Rabbi Deborah Prinz is Rabbi Emerita of Temple Adat Shalom in San Diego County, California, where she held the position of Senior Rabbi for almost twenty years. Prior to that she was, for seven years, the Rabbi of a synagogue in Bergen County, New Jersey, and also the Assistant Rabbi of Central Synagogue in Manhattan. Rabbi Prinz has held a number of leadership positions in the national and regional Reform movement. She has also published in scholarly, professional and popular journals.

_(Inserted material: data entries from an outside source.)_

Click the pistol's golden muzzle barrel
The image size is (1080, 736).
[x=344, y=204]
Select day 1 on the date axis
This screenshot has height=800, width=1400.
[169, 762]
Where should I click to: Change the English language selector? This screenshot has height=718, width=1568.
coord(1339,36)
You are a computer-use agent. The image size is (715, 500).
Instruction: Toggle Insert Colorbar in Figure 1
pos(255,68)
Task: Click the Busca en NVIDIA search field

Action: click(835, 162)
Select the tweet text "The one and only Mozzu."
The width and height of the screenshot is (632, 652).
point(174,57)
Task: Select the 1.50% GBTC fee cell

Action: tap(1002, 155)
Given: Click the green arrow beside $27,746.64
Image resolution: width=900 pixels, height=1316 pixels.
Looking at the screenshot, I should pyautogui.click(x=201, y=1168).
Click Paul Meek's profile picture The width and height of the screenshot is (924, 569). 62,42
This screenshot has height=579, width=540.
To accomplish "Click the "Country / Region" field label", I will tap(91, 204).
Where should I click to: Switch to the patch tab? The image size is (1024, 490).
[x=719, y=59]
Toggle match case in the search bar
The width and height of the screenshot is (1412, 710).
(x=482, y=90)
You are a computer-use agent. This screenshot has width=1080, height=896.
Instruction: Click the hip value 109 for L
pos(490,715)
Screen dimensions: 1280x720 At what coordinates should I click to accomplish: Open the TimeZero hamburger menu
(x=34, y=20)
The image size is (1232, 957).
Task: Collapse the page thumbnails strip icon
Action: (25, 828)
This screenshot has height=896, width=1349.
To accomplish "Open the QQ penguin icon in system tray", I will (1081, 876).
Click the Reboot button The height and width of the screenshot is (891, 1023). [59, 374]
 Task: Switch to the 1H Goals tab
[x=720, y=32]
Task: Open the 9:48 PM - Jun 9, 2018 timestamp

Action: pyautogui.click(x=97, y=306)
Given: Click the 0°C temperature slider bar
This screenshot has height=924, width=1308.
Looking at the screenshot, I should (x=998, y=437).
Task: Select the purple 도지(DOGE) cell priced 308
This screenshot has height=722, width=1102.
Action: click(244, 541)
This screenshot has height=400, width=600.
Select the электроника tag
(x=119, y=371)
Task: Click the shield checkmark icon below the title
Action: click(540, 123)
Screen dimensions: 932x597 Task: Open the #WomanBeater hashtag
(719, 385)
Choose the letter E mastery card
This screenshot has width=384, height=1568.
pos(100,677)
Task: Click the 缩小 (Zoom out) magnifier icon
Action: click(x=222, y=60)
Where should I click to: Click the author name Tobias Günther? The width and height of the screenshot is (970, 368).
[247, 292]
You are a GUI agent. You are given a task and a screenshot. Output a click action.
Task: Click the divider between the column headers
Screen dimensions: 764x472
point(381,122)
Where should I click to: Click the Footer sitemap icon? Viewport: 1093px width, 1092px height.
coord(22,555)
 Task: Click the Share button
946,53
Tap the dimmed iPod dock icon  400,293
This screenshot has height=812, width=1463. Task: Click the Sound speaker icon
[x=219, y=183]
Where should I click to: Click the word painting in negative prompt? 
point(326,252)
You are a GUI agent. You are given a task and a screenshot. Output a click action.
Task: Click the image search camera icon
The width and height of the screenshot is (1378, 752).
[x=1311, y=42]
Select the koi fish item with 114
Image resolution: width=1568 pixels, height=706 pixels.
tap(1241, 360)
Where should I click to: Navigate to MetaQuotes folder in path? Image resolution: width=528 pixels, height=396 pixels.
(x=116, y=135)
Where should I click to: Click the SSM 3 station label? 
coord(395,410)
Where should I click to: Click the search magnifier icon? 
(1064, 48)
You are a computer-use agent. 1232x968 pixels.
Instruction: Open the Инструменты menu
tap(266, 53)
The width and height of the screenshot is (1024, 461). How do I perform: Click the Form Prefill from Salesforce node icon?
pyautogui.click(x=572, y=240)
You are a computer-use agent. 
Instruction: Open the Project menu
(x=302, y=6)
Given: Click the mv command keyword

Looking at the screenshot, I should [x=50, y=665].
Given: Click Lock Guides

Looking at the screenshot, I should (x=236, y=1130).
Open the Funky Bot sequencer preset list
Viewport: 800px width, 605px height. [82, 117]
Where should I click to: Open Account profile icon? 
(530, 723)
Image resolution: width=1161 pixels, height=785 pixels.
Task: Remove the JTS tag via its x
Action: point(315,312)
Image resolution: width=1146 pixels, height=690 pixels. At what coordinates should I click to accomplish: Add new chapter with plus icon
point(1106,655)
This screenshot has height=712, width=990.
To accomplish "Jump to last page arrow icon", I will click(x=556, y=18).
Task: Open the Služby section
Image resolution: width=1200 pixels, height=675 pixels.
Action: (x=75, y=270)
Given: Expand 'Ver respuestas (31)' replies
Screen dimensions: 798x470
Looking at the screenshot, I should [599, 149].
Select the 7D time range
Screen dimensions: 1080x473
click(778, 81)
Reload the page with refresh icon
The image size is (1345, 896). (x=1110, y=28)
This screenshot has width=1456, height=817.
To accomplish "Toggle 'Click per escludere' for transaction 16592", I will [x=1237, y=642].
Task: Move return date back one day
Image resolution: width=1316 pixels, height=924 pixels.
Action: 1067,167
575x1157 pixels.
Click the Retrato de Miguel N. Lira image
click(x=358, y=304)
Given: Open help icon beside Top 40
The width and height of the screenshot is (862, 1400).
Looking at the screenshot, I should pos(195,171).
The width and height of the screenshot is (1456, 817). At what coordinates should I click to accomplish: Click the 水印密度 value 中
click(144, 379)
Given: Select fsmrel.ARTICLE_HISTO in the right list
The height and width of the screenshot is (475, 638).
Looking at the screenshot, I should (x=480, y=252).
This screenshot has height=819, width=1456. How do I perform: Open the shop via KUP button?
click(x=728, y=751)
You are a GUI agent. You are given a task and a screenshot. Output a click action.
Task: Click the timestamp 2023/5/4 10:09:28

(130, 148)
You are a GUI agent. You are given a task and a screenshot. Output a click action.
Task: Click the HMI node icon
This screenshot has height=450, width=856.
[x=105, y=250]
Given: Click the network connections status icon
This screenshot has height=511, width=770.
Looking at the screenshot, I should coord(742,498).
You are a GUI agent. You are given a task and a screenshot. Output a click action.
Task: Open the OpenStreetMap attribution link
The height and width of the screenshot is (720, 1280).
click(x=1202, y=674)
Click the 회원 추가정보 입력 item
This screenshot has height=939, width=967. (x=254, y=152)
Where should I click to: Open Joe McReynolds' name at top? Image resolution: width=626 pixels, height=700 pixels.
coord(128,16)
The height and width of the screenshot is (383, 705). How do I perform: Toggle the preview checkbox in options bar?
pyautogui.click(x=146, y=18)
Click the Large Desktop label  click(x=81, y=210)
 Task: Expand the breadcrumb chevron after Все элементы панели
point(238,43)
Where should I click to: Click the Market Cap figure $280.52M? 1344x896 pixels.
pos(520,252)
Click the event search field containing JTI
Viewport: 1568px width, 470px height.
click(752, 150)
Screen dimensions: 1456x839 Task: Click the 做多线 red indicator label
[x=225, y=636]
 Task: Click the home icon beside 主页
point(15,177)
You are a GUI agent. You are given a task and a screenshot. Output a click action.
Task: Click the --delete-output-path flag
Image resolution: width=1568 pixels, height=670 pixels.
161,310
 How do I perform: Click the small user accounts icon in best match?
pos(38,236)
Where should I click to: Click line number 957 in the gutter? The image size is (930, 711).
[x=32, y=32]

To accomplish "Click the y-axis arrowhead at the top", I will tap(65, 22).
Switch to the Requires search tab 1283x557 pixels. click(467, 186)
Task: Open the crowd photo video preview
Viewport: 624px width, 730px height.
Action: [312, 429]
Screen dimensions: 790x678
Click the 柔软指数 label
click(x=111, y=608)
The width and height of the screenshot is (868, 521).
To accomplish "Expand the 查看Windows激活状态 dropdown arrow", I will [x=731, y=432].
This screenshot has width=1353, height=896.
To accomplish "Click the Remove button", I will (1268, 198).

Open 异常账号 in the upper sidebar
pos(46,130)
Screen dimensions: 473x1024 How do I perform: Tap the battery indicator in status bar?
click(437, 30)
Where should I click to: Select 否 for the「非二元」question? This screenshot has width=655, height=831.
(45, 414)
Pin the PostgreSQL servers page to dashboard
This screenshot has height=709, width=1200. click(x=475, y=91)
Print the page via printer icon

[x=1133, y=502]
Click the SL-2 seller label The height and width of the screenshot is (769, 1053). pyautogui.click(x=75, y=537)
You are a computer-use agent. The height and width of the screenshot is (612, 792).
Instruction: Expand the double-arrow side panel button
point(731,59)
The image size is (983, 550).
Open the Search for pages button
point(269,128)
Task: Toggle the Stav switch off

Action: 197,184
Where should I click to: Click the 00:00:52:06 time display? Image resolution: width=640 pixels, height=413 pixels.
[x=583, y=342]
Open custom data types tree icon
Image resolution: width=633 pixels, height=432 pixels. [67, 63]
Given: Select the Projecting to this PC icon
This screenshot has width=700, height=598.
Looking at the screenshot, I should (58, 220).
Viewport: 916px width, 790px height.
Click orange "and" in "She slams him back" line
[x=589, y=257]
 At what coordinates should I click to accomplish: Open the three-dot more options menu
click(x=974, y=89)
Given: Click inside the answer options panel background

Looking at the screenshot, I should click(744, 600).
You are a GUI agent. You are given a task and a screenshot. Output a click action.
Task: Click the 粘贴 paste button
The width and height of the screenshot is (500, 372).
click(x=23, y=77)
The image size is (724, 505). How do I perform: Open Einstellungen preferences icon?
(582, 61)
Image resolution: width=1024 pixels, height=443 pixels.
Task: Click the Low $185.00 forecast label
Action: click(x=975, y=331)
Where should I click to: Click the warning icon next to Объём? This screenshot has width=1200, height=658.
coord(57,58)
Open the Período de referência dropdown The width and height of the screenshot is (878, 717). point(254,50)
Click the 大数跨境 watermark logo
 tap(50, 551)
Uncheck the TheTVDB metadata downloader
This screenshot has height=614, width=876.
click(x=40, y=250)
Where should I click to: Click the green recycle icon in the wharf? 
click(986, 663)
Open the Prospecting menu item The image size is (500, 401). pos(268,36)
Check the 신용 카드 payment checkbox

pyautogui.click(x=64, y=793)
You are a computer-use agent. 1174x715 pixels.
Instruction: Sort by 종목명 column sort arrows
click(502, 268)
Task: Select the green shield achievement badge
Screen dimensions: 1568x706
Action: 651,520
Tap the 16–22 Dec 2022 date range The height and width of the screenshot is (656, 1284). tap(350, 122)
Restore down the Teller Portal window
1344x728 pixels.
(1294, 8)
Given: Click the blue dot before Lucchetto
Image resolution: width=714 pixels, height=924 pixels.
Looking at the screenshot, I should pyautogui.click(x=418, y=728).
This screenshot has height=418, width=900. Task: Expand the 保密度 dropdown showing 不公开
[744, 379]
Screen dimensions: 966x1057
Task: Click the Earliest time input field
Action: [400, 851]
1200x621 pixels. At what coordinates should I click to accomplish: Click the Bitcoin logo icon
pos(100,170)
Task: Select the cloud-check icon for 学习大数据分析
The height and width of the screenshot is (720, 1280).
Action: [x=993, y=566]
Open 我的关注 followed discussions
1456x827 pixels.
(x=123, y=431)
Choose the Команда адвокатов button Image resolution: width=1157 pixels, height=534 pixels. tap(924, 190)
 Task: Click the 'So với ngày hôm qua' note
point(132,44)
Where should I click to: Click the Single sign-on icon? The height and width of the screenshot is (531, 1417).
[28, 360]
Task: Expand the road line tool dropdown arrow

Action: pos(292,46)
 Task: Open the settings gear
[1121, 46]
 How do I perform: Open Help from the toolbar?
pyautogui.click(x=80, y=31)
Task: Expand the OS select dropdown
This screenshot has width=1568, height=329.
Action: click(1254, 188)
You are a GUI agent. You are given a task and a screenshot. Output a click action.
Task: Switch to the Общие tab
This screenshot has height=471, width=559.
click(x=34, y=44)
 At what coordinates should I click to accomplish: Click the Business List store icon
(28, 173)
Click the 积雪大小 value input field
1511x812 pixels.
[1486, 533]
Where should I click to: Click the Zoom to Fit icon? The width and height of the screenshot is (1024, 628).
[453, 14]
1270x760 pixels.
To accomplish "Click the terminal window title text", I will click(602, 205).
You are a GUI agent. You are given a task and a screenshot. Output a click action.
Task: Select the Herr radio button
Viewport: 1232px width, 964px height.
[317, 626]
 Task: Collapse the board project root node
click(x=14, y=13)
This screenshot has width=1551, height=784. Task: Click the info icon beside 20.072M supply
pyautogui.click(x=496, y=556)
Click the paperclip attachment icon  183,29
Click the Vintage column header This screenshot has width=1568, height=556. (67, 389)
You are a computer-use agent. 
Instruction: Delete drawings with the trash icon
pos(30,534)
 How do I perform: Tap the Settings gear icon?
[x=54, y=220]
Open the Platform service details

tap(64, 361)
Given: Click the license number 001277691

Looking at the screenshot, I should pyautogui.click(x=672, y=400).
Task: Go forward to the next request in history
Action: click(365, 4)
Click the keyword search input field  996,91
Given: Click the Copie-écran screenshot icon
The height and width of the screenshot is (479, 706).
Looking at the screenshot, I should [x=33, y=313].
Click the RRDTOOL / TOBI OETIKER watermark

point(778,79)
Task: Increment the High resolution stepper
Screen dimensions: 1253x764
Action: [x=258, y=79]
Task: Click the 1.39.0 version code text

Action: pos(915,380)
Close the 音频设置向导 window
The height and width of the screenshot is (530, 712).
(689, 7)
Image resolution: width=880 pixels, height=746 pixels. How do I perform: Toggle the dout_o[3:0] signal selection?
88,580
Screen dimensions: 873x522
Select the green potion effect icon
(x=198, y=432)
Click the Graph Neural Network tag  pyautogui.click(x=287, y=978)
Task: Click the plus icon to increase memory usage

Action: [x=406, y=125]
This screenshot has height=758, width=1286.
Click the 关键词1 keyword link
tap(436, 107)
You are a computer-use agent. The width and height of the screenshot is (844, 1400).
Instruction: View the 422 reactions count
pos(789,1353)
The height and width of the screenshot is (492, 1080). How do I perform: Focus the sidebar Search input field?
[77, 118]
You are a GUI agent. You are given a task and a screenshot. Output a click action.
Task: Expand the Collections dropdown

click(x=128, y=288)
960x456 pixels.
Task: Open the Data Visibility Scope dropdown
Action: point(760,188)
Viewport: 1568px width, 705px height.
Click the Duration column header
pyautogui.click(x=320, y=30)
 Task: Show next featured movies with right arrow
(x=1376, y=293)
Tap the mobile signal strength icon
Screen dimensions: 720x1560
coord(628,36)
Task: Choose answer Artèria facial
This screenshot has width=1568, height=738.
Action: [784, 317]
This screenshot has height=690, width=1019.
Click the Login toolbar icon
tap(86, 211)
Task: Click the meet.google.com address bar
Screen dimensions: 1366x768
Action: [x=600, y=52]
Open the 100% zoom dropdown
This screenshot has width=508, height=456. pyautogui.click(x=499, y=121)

Rabbi Prinz has done extensive research on chocolate and religion. She currently lectures about this around the world and blogs at the Huffington Post, the Forward, ReformJudaism.org, and onthechocolatetrail.org. She was awarded a Starkoff Fellowship and a Director’s Fellowship from the American Jewish Archives as well as a Gilder Lehrman Fellowship from the Rockefeller Library to pursue her research, which culminated in her book, On the Chocolate Trail. Using information gathered from travel in many countries around the world, the book explores how faith traditions share consumption, ritual and business interests in chocolate.
The book is extremely entertaining while at the same time being a scholarly work, including copious notes with references and websites as well as an extensive bibliography. Prinz delves into the history of chocolate and its relationship to various religions, as well as discussing how to select the best chocolate, the ethics of chocolate production and chocolate museums and tours around the world, including North and South America, Europe, Africa, Israel and even New Zealand. Each chapter includes a recipe that is related to the subject covered.
Rabbi Prinz lectures internationally on Jewish Resilience through Chocolate, and her book inspired the exhibition “Semi[te] Sweet: On Jews and Chocolate” at Temple Emmanu-El’s Bernard Museum in New York. The exhibit has traveled throughout the country and is available to organizations that are interested in displaying it.